Avis aux amateurs de peinture ancienne, la proposition estivale du musée Granet, à Aix-en-Provence, est encore visible. Les toiles de David Hockney de la Tate Gallery ont laissé la place à la peinture napolitaine du Seicento issue de la collection de la fondation De Vito ; un grand écart dans l’histoire de l’art à l’image de la diversité des collections du musée comme aime le rappeler son directeur, Bruno Ely. D’autant que l’exposition Naples pour passion, qui se tient jusqu’au 29 octobre, donne l’occasion au musée de présenter quelques-uns de ses trésors aux côtés de ceux de la fondation De Vito.
Pour Guiseppe De Vito, collectionner pour étudier, étudier pour collectionner
Mais qui était Guiseppe De Vito, cet homme qui a réuni une soixantaine d’œuvres illustrant toutes les facettes du Siecento napolitain dont quarante sont présentées ici ? Ingénieur de formation, spécialisé dans les télécommunications, Guiseppe De Vito est né en 1924 dans les environs de Naples qu’il quitte assez tôt pour fonder sa société à Milan. Pris de passion pour la peinture napolitaine du Seicento, il commence à acquérir des œuvres dès la fin des années 60-70, avec des moyens plutôt modestes. « Des pièces aujourd’hui reconnues comme exceptionnelles, précise Pamela Grimaud, conservatrice au musée Granet et commissaire scientifique de l’exposition, alors que les collectionneurs étaient plutôt intéressés par l’art moderne ou contemporain. Son but était vraiment de les étudier, de les identifier tel un historien de l’art et, pour cela, il les a achetées et n’en a revendu aucune jusqu’en 2011, date à laquelle Margareth et Guiseppe de Vito créent leur fondation ». Aucune démarche spéculative, seul le besoin de participer à la recherche, lui qui « s’est toujours senti illégitime, n’étant pas historien de l’art mais doté d’une rigueur scientifique de par sa formation ». Et force est de constater aujourd’hui que l’ingénieur a développé un œil d’expert.

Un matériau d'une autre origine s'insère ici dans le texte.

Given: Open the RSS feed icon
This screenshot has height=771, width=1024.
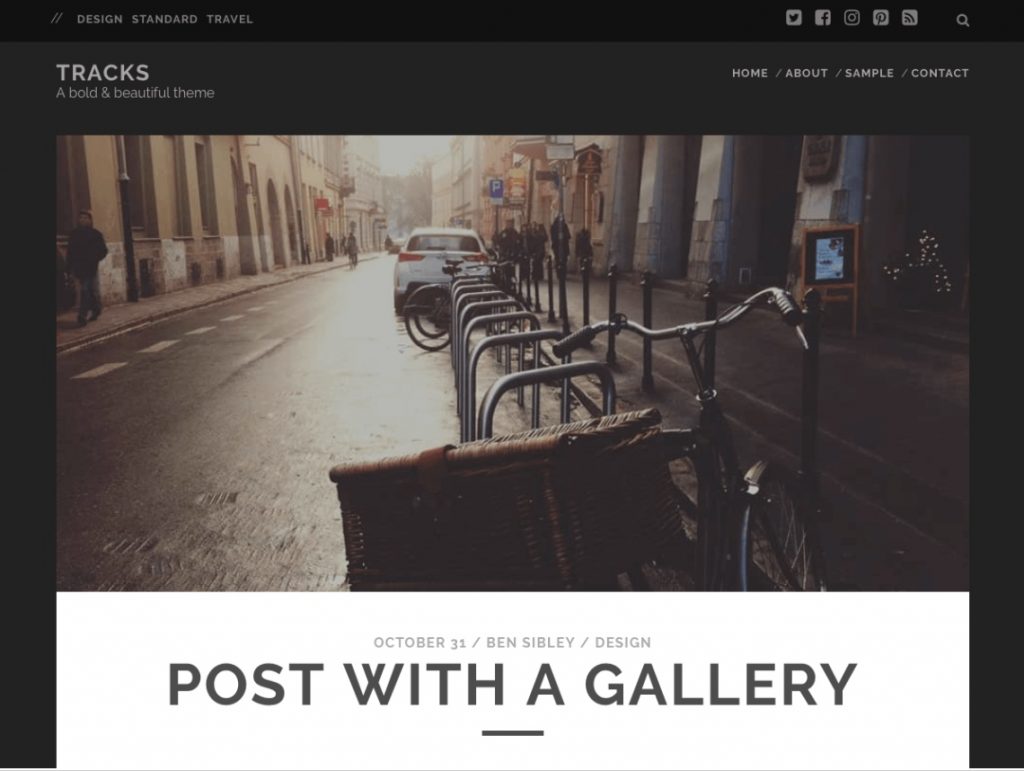Looking at the screenshot, I should [910, 18].
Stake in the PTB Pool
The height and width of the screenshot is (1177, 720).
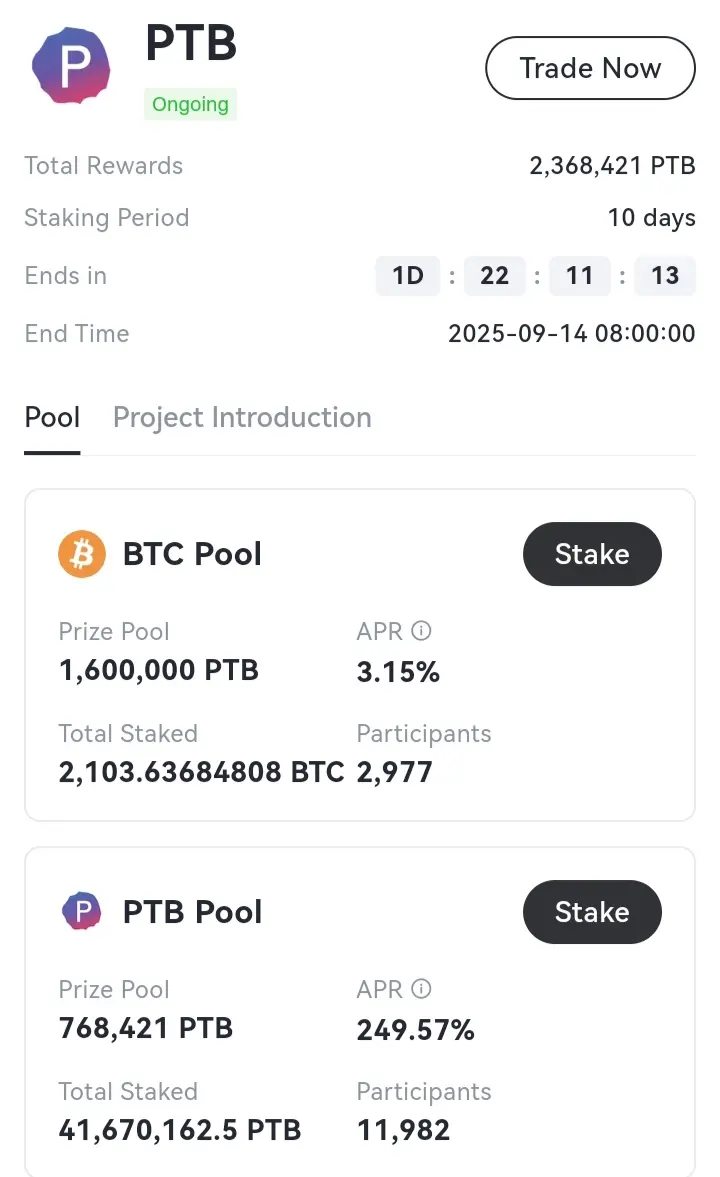click(x=592, y=912)
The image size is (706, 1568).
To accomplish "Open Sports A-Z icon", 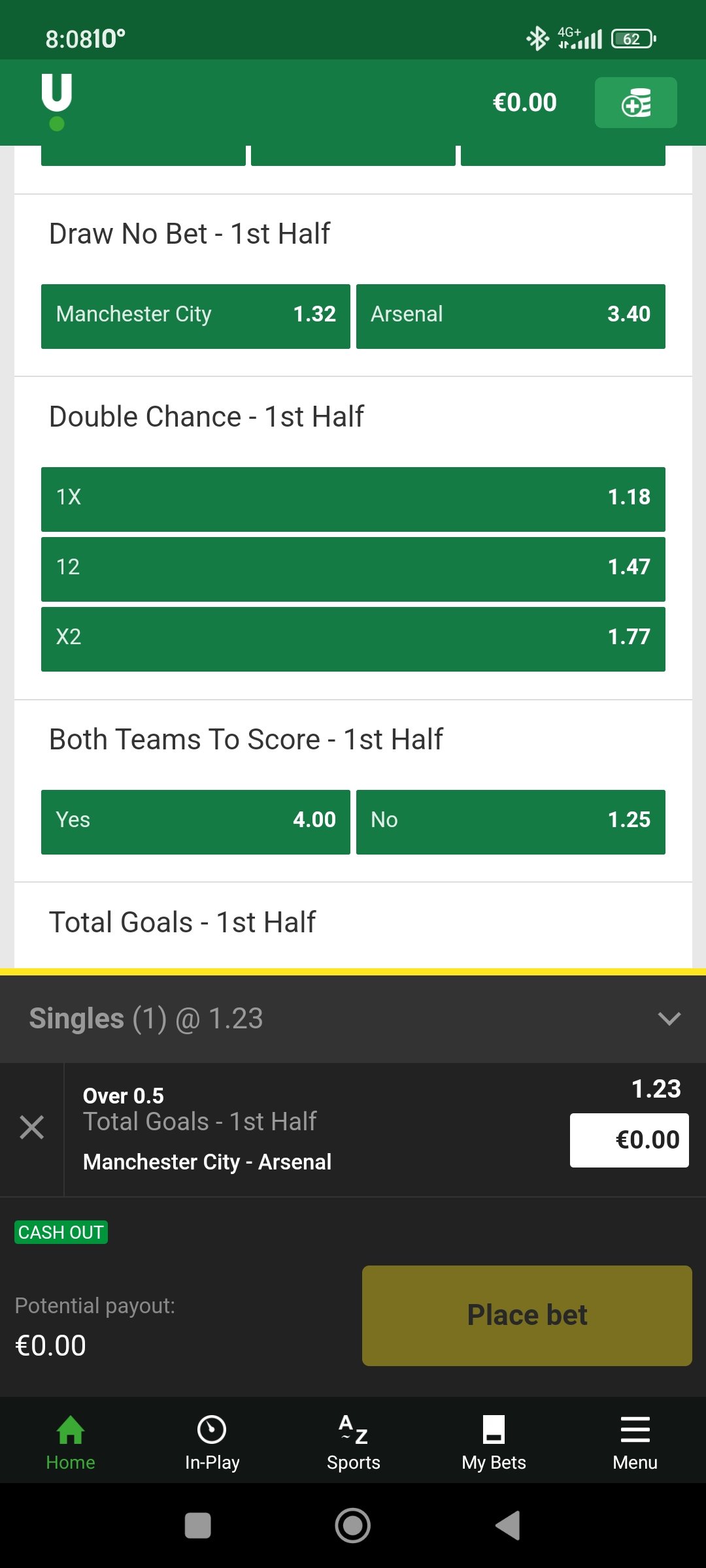I will 353,1430.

Clair-obscur, naturalisme, baroque… tout en virtuosité
Répartie en neuf séquences, Naples pour passion révèle les caractéristiques artistiques et la virtuosité de ces peintres. La visite démarre avec deux grands noms très influents et leur héritage : Caravage, qui y séjourna lors de son exil de Rome, et le peintre espagnol Jusepe de Ribera dont l’atelier était l’un des plus grands dans la ville. À cette époque, Naples appartient à la couronne espagnole et affiche un grand dynamisme économique et artistique faisant d’elle la troisième ville européenne, après Paris et Londres.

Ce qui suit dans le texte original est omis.